为每张发票 invoice_id 编写一个SQL查询以查找以下内容：

customer_name：与发票相关的顾客名称。
price：发票的价格。
contacts_cnt：该顾客的联系人数量。
trusted_contacts_cnt：可信联系人的数量：既是该顾客的联系人又是商店顾客的联系人数量（即：可信联系人的电子邮件存在于客户表中）。
将查询的结果按照 invoice_id 排序。

查询结果的格式如下例所示：

Customers table:
+-------------+---------------+--------------------+
| customer_id | customer_name | email |
+-------------+---------------+--------------------+
| 1 | Alice | [email protected] |
| 2 | Bob | [email protected] |
| 13 | John | [email protected] |
| 6 | Alex | [email protected] |
+-------------+---------------+--------------------+
Contacts table:
+-------------+--------------+--------------------+
| user_id | contact_name | contact_email |
+-------------+--------------+--------------------+
| 1 | Bob | [email protected] |
| 1 | John | [email protected] |
| 1 | Jal | [email protected] |
| 2 | Omar | [email protected] |
| 2 | Meir | [email protected] |
| 6 | Alice | [email protected] |
+-------------+--------------+--------------------+
Invoices table:
+------------+-------+---------+
| invoice_id | price | user_id |
+------------+-------+---------+
| 77 | 100 | 1 |
| 88 | 200 | 1 |
| 99 | 300 | 2 |
| 66 | 400 | 2 |
| 55 | 500 | 13 |
| 44 | 60 | 6 |
+------------+-------+---------+
Result table:
+------------+---------------+-------+--------------+----------------------+
| invoice_id | customer_name | price | contacts_cnt | trusted_contacts_cnt |
+------------+---------------+-------+--------------+----------------------+
| 44 | Alex | 60 | 1 | 1 |
| 55 | John | 500 | 0 | 0 |
| 66 | Bob | 400 | 2 | 0 |
| 77 | Alice | 100 | 3 | 2 |
| 88 | Alice | 200 | 3 | 2 |
| 99 | Bob | 300 | 2 | 0 |
+------------+---------------+-------+--------------+----------------------+
Alice 有三位联系人，其中两位(Bob 和 John)是可信联系人。
Bob 有两位联系人, 他们中的任何一位都不是可信联系人。
Alex 只有一位联系人(Alice)，并是一位可信联系人。
John 没有任何联系人。

来源：力扣（LeetCode）
链接：https://leetcode-cn.com/problems/number-of-trusted-contacts-of-a-customer
著作权归领扣网络所有。
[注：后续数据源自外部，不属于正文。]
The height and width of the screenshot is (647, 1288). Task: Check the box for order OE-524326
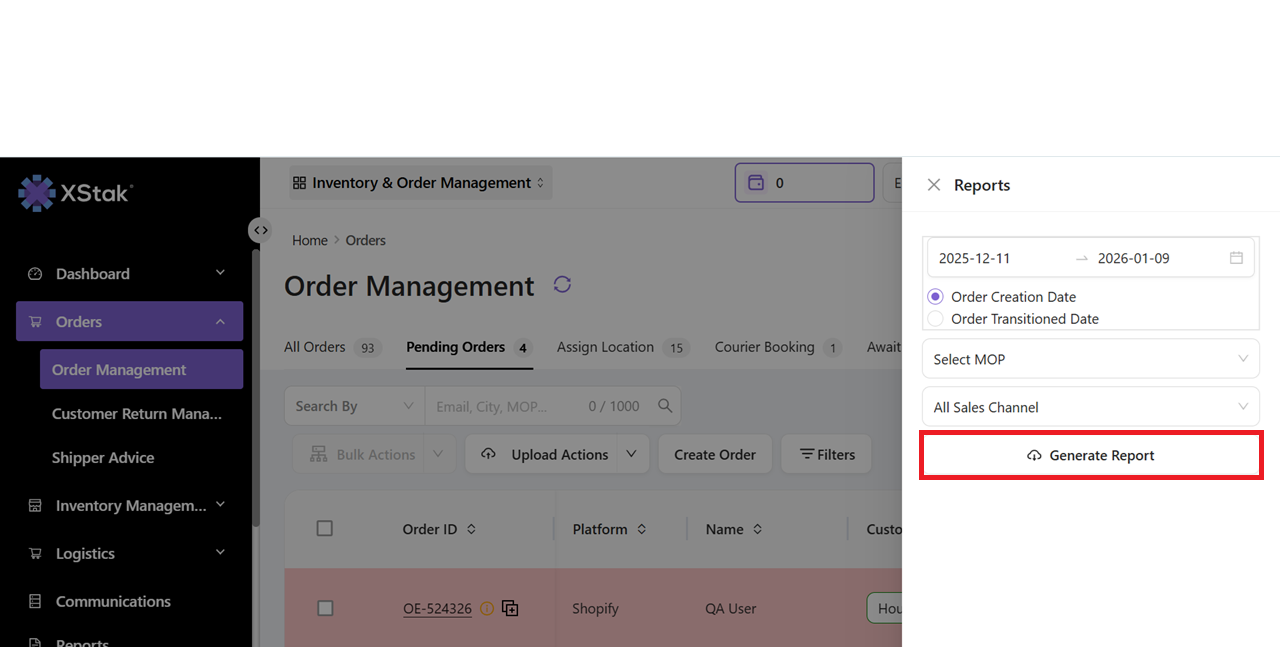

商业转载请联系官方授权，非商业转载请注明出处。

审题：

联系表：编号为 use_id 的顾客的某位联系人的姓名和电子邮件。

查询：与发票相关的顾客名称。

思考：

针对于所要求的问题，逐步化解

第一步连接Invoices表和Customers表，按升序排列invoice_id。

select invoice_id, c.customer_name,i.price
from Invoices as i left join customers as c
on i.user_id=c.customer_id
order by invoice_id asc

第二步求解contacts_cnt（顾客的联系人数）：连接Contacts（联系方式表）表和Customers（顾客表）表，这里我按照customer_name分组，是为了最后与第一步的表连接。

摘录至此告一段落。